Novan menjelaskan, selisih harga yang cukup jauh antara Pertamax dan Pertalite membuat sebagian masyarakat memilih beralih ke BBM bersubsidi. Di sisi lain, kuota Pertalite merupakan kuota nasional yang telah ditetapkan sehingga tidak otomatis bertambah meski jumlah pengguna meningkat.

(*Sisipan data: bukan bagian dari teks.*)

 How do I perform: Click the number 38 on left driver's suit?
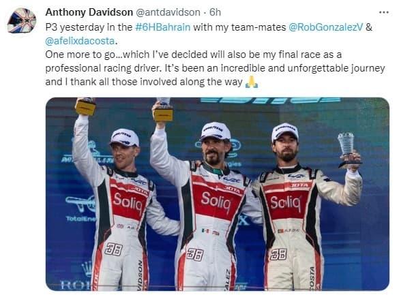click(113, 249)
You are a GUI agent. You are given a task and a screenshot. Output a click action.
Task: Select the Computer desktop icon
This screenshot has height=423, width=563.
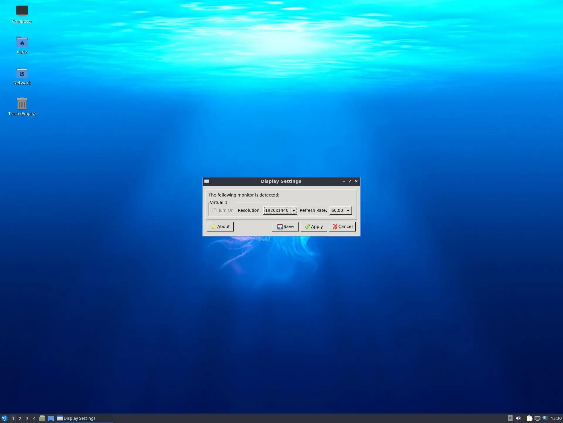pos(22,11)
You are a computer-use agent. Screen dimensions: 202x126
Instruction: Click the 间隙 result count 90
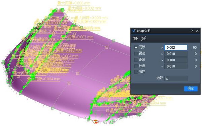(195, 48)
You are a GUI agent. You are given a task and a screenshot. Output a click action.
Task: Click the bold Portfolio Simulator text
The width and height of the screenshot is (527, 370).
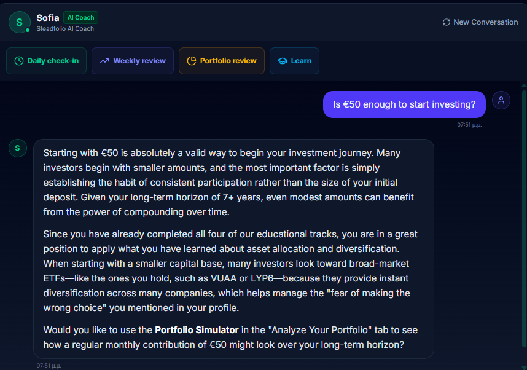[197, 330]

“Akibatnya, masyarakat yang sebelumnya menggunakan Pertamax beralih ke Pertalite. Sementara kuotanya tidak berubah karena sudah ditetapkan secara nasional hingga ke daerah,” ujarnya, di Samarinda, Senin, 20 Juli 2026.
Ia menegaskan, kewenangan pengaturan distribusi BBM berada di tangan Pertamina. Sementara pemerintah daerah hanya berperan menjaga ketertiban agar antrean tidak menimbulkan gangguan di lapangan.
Menurut Novan, kondisi tersebut tidak boleh dibiarkan berlarut karena berdampak terhadap berbagai sektor, mulai dari kemacetan lalu lintas hingga perlambatan aktivitas ekonomi masyarakat.
“Efek antrean ini cukup luas, mulai dari gangguan lalu lintas sampai aktivitas ekonomi masyarakat. Karena itu perlu ada langkah cepat dari Pertamina untuk menyikapi kondisi ini,” katanya.
DPRD Samarinda pun mendorong Pertamina segera berkoordinasi dengan Pemerintah Kota Samarinda guna mencari solusi atas antrean BBM yang terus terjadi di sejumlah SPBU.
“Kami berharap Pertamina bersama pemerintah daerah segera duduk bersama untuk membahas langkah yang tepat agar persoalan antrean BBM di Samarinda dapat segera diatasi,” pungkasnya.